On l’a déjà dit, Résilience révèle de nouvelles couleurs plus folk et plus mordantes par rapport à Ascensions, sorti en 2011. L’habillage musical, quoique toujours riche sur le plan guitaristique, est aussi un peu plus sophistiqué, notamment en raison de l’ajout de certains instruments, comme la contrebasse, le violon ou encore quelques percussions.

«Dans le fond, le folk, c’est un peu la musique du peuple. C’est dans les racines culturelles de certaines régions du pays et de l’Amérique. J’ai écrit la plupart des pièces pour guitare solo à la base, mais pour faire un spectacle plus long et plus complet, il fallait que je modifie certains arrangements pour y inclure d’autres instruments. J’avais aussi envie d’évoluer vers ça. Je suis peut-être en train d’entrer dans une formule trio sur scène plus établie», souligne le guitariste et compositeur de Caraquet. Dans Résilience, il est notamment accompagné de Pascal Miousse (Vishten), Marty Melanson et Clinton Fernandes.

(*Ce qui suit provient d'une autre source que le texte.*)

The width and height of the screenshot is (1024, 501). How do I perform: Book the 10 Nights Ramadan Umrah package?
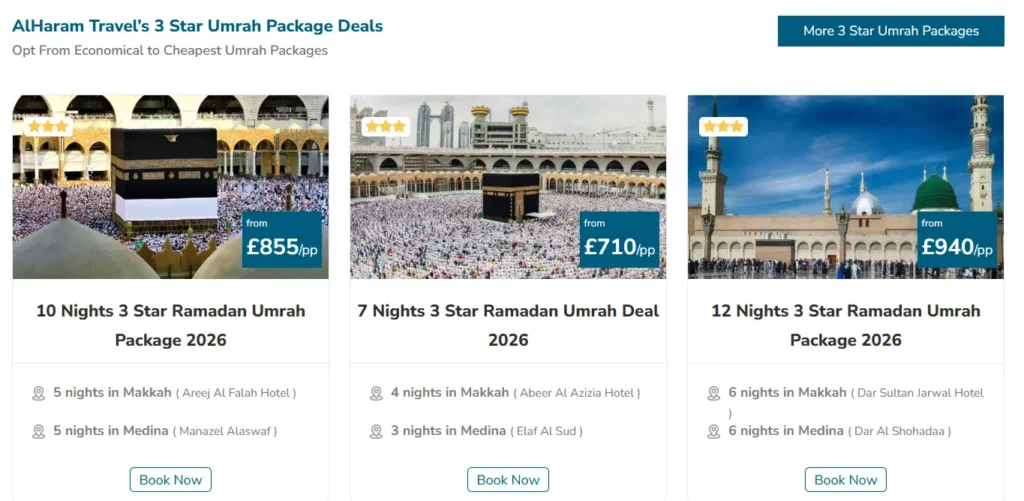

Pour Shaun Ferguson, cette évolution musicale s’inscrit tout naturellement dans son parcours. Avec les années, l’artiste confie s’être affranchi de certaines barrières et s’estime désormais plus libre de faire ce qu’il a envie.

Notamment de chanter, chose qu’il fait dans deux pièces de Résilience: Hard Times Killin’ Floor Blues, du légendaire bluesman Skip James, et Le Chant d’Hélium, de Marie-Jo Thério. Une voix ronde et feutrée dont il n’a d’ailleurs pas à rougir, bien au contraire.

«Je commence vraiment à apprivoiser mes cordes vocales. J’avais chanté sur scène pour la première fois il y a environ 10 ans, pendant une série de spectacles à la Boîte-Théâtre de Caraquet. Je reprenais une chanson de Sting. Par la suite, je me suis davantage concentré sur la guitare, mais des gens me disaient souvent qu’ils aimeraient m’entendre chanter de nouveau. J’ai donc décidé d’intégrer ma voix à Résilience», précise Shaun Ferguson.

Shaun Ferguson lancera son album Résilience le 7 décembre à Caraquet (Foyer du Centre culturel, à 19h), le 9 décembre à Petit-Rocher (Bistro Cœur d’Artishow, à 18h), le 14 décembre à Lamèque (Aloha Café-Boutique, à 19h), le 15 décembre à Tracadie (3e de l’Académie Sainte-Famille, à 19h) et le 21 décembre à Moncton (Centre culturel Aberdeen, à 21h).